SB2025112029 - Anolis OS update for pam
Published: November 20, 2025
Breakdown by Severity
- Low
- Medium
- High
- Critical
Description
This security bulletin contains information about 3 secuirty vulnerabilities.
1) Improper authentication (CVE-ID: CVE-2024-10963)
The vulnerability allows a remote attacker to bypass authentication process.
The vulnerability exists due to an error in pam_access module where certain rules in its configuration file are mistakenly treated as hostnames. A remote attacker can bypass authentication process and gain unauthorized access to the system.
2) Resource exhaustion (CVE-ID: CVE-2024-22365)
The vulnerability allows a local user to perform a denial of service (DoS) attack.

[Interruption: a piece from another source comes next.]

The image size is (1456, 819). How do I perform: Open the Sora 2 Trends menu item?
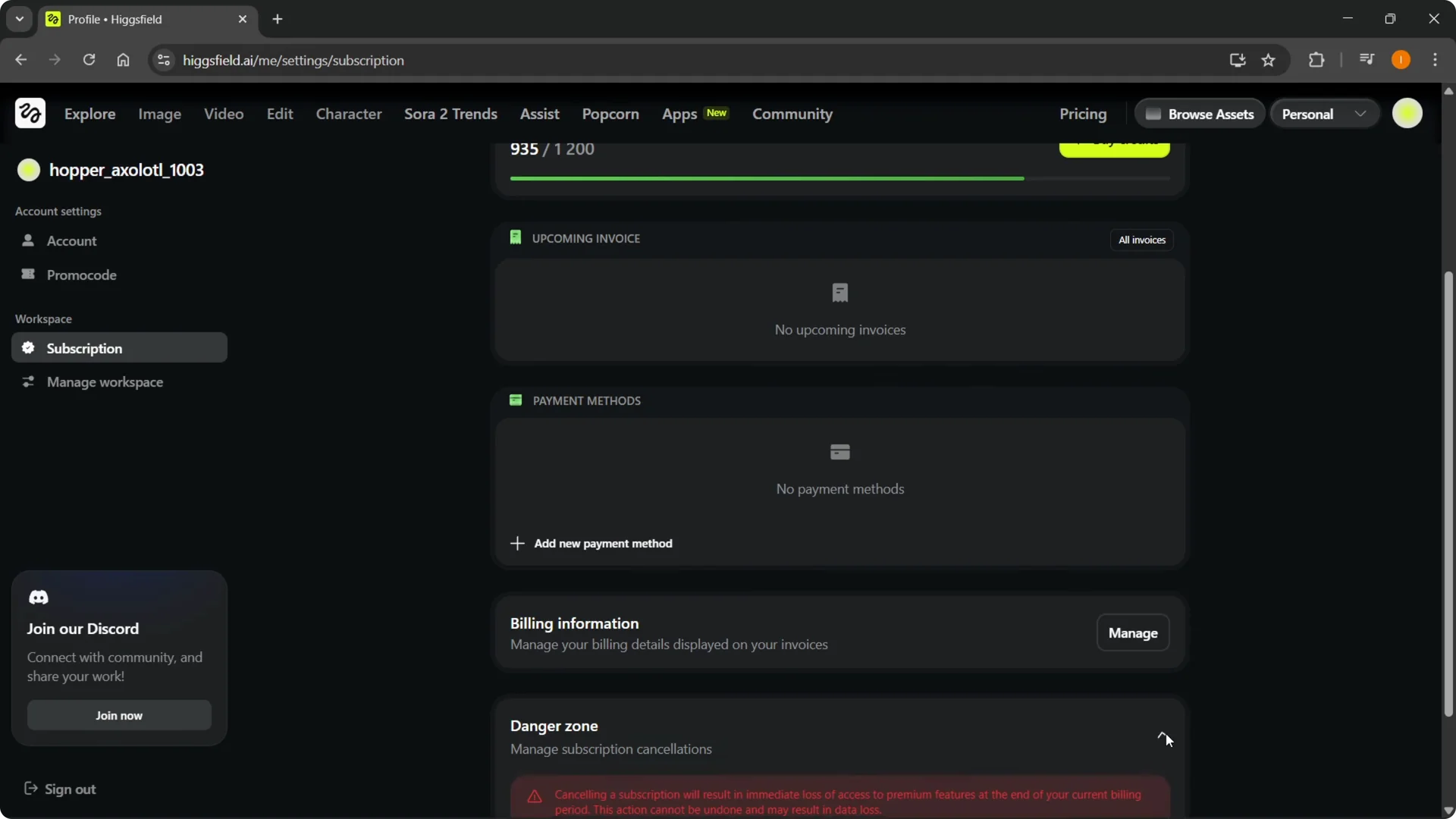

The vulnerability exists due to application does not properly control consumption of internal resources in pam_namespace. A local user can trigger resource exhaustion and perform a denial of service (DoS) attack.
3) Improper access control (CVE-ID: CVE-2025-6020)
The vulnerability allows a local user to escalate privileges on the system.
The vulnerability exists due to improper access restrictions within the pam_namespace module when handling user-controlled paths. A local user can use specially crafted symlinks and race conditions to execute arbitrary code as root.
Remediation
Install update from vendor's website.